Pembahasan PMII Cabang Sleman tidak berhenti di situ saja, banyak juga hal-hal yang harus di atasi terutama pada permasalahan partisipasi srikandi-srikandi PMII di ruang lingkup PMII Cabang Sleman. Hal ini masih banyak kader-kader perempuan PMII Cabang Sleman yang belum show up di masing-masing komisariat di bawah naungan Cabang Sleman, sehingga terjadi ketimpangan gender dalam berbagai kebijakan dan perspektif organisasi.
Sering terjadi ketidakpercayaan beberapa kader PMII terhadap srikandi-srikandi-nya sendiri sehingga seolah-olah hanya kader laki-laki yang boleh show up dan kader perempuan cukup menjadi penonton atau tim hore saja. Namun akhir-akhir ini, kader-kader perempuan PMII Cabang Sleman sudah mulai berani menunjukkan kompetensinya meskipun hal itu harus melalui negosiasi panjang dalam pelaksanaannya.
Oleh karena itu perlu ditingkatkan kembali pemahaman keadilan gender di PMII Cabang Sleman secara khusus, dan PMII di seluruh wilayah secara umum agar mendukung pembangunan mental dan melatih keaktifan srikandi PMII serta meyakinkan kader-kader yang lain bahwa dalam PMII bukan hanya kader laki-laki yang bisa akan tetapi semua kader PMII harus bisa dalam menempati atau menanggung tanggung jawab apapun yang ada baik di dalam PMII maupun di luar PMII agar gerakan PMII bisa diketahui bahwa PMII bukan sekedar mendukung keadilan gender dalam orasinya melainkan juga perlu dibuktikan di dalam keorganisasiannya tanpa adanya kekhususan yang membedakan antara kader laki-laki maupun kader perempuan.

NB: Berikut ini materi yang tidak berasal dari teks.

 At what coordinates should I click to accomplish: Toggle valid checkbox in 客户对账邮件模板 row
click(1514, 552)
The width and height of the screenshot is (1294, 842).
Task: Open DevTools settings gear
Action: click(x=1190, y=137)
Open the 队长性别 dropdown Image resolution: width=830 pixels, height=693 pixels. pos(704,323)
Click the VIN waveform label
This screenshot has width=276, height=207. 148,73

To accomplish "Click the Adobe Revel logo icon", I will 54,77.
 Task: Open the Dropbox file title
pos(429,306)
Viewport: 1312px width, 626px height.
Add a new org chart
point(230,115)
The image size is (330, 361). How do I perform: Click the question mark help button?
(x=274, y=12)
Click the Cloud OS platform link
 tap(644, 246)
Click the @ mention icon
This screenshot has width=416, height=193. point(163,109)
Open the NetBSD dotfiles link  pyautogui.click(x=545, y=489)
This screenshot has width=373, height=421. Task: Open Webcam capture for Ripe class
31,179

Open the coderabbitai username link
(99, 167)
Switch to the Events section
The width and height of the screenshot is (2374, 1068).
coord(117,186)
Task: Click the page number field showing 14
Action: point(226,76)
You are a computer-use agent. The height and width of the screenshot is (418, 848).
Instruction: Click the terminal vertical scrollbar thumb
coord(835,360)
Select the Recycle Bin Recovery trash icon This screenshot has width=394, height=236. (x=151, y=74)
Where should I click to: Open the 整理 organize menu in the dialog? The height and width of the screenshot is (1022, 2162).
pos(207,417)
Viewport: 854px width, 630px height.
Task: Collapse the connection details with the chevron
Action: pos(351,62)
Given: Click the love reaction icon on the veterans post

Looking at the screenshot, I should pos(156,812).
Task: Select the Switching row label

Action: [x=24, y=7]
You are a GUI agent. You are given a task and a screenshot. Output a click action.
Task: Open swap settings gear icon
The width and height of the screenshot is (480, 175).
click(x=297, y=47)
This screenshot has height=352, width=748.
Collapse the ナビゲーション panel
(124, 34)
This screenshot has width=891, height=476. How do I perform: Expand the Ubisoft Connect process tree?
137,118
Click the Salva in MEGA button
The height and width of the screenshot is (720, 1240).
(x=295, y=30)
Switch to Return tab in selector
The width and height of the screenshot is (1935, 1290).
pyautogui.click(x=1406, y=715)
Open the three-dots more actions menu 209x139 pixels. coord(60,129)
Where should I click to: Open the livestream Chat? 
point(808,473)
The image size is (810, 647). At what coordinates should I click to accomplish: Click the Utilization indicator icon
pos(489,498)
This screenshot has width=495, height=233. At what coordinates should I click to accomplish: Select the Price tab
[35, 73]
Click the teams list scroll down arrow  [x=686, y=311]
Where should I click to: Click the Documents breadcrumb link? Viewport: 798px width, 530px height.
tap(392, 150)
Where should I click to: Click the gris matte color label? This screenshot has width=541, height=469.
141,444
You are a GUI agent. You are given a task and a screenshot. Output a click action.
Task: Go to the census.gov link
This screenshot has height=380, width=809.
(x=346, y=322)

Pembahasan permasalahan ini memiliki batasan-batasan kecil karena hanya sebuah pendapat berdasarkan pengalaman yang penulis alami selama berdinamika di PMII, khususnya di PMII Komisariat Gadjah Mada, terkait pemahaman keadilan gender di lingkup keorganisasian PMII, terutama tentang KOPRI yang juga sering menjadi pertanyaan baik dari internal PMII di lingkup UGM maupun di luar lingkup UGM. Oleh karena itu opini ini perlu kritik dan saran yang membangun guna dapat memberikan pemahaman yang lebih lanjut bagi penulis sehingga tulisan ini dapat disempurnakan dengan baik dan dapat dipahami oleh pembaca.